Un bon film est un film que l’on voudrait ne jamais quitter. On espère une prolongation parce que l’histoire nous touche, parce que les acteurs jouent avec justesse, parce que l’on baigne dans une qualité d’images et de mise en scène. C’est le cas avec Le ciel rouge de l’Allemand Christian Petzold.

Son film a obtenu l’Ours d’argent au dernier festival de Berlin et le Grand prix du jury. Une histoire d’un été de passions amoureuses, dans une maison de famille, vécues par des jeunes Allemands alors qu’autour d’eux les feux de forêts gagnent du terrain.
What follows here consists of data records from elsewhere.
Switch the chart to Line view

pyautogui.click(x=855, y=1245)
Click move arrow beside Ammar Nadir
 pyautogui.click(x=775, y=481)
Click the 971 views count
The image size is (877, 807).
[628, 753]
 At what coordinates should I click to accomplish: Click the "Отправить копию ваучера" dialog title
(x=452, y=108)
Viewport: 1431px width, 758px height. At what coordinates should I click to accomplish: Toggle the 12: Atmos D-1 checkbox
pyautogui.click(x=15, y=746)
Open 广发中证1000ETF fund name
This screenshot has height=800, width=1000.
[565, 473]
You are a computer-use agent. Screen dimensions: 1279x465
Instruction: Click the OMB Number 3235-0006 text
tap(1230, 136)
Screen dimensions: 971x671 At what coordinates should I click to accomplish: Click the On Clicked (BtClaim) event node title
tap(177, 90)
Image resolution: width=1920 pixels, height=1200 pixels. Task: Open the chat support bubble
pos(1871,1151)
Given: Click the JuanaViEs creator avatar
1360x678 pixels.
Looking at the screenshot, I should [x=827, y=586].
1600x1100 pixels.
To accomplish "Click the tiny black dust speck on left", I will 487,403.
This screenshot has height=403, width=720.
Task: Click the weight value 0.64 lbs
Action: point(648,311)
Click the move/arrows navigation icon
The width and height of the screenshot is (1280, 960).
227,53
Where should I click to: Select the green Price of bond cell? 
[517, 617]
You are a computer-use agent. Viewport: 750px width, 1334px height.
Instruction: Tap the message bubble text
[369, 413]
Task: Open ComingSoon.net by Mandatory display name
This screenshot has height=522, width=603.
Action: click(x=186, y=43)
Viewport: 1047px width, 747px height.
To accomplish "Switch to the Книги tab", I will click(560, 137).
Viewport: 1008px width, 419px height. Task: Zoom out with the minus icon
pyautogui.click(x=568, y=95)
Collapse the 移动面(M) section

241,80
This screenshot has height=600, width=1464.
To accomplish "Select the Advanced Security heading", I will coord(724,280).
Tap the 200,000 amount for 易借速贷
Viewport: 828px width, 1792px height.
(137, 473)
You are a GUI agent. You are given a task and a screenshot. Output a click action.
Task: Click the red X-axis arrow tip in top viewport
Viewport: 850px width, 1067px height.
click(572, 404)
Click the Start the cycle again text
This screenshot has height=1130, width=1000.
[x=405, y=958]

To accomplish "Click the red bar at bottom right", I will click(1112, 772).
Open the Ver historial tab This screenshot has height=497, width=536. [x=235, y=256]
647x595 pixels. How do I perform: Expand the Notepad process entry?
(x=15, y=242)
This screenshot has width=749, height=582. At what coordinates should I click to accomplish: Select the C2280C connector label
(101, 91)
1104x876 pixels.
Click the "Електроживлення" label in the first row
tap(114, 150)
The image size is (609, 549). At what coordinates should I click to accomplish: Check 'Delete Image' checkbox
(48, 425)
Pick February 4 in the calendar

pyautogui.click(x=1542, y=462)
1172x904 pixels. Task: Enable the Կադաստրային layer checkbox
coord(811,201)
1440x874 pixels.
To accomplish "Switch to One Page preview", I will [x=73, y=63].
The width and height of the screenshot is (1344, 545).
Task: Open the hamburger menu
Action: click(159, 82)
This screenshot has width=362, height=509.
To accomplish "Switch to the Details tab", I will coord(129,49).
Le cinéma allemand a-t-il trouvé un véritable successeur à ces grands maîtres du 7e art que sont Rainer Fassbinder, Werner Herzog ou Wim Wenders ? Ce qui est sûr, c’est que Christian Petzold (62 ans), un des chefs de file de la nouvelle vague allemande, impose aujourd’hui sa patte dans cette comédie dramatique en phase avec certaines grandes préoccupations de notre époque. Des critiques de cinéma autorisés, en tout cas, ont volontiers comparé son film à ce que, en France, Eric Rohmer avait entrepris dans sa série de contes, à commencer par son Conte d’été (1996). Oui, dans les deux cas, c’est une histoire qui tourne autour de la séduction et des jeux amoureux. Mais la comparaison s’arrête sans doute là.

Sur la côte baltique

Alors que chez Rohmer domine une forme de marivaudage (bien à la française), chez Petzold c’est plus le mutisme ou le jeu des regards qui donnent consistance au dialogue amoureux. Alors que chez Rohmer, qui a tourné son film du côté de Dinard et de Saint-Lunaire, on baigne dans l’atmosphère insouciante des plages, nous sommes avec Petzold immergés dans un monde plus austère et plus angoissant : celui d’une côte baltique balayée par les vents (le film a été tourné en Mecklembourg – Poméranie occidentale) alors que gronde la menace d’incendies de forêts.

Les deux principaux acteurs du film se mettent, avec talent, au diapason de cette atmosphère particulière créée par le metteur en scène, faite de tensions, de rancoeurs, de jalousies. Nadja (interprétée par la lumineuse Paula Berr, 28 ans) et Leon (Thomas Shubert, 30 ans) nous séduisent de bout en bout par la qualité de leur interprétation. Autant la jeune femme affiche sans complexe ses dons de séduction, autant le jeune homme se rencogne, comme paralysé par l’émoi qu’il ressent dans le compagnonnage de la jeune femme. Il faut dire qu’ils ne sont pas seuls. Car vivent aussi avec eux deux autres jeunes hommes : un ami de Leon, adepte de la photograhie, et le surveillant de baignade de la plage voisine avec qui Nadja a entretenu des relations.

Le film aurait pu être la simple narration de jeux amoureux. Il n’en est rien, car ce qui fait sa force, c’est la manière dont le metteur en scène tire habilement profit de la personnalité des deux principaux protagonistes. Leon, écrivain en devenir, entend profiter de ces vacances pour peaufiner un manuscrit de roman. Nadja, elle, utilise ses congés pour gagner un peu d’argent en vendant des glaces près la plage. Elle dira à Leon, qui lui avait confié son manuscrit, ne pas du tout aimer son roman. Il en sera mortifié. Mais le film nous révèlera que Nadja n’est pas cette simple vendeuse de glaces que Leon pense avoir devant lui.

C’est de là que ce film tire, finalement toute sa richesse. Qui sommes-nous ? Que cachons-nous de notre moi profond ? Ce conte d’été incandescent tente, mine de rien, une approche intelligente de ces questions.

Pierre TANGUY.

Le ciel Rouge, film allemand de Christian Petzold, titre original Roter Himmel, V.O., 2023, 1 h 42, dans les salles depuis le 6 septembre.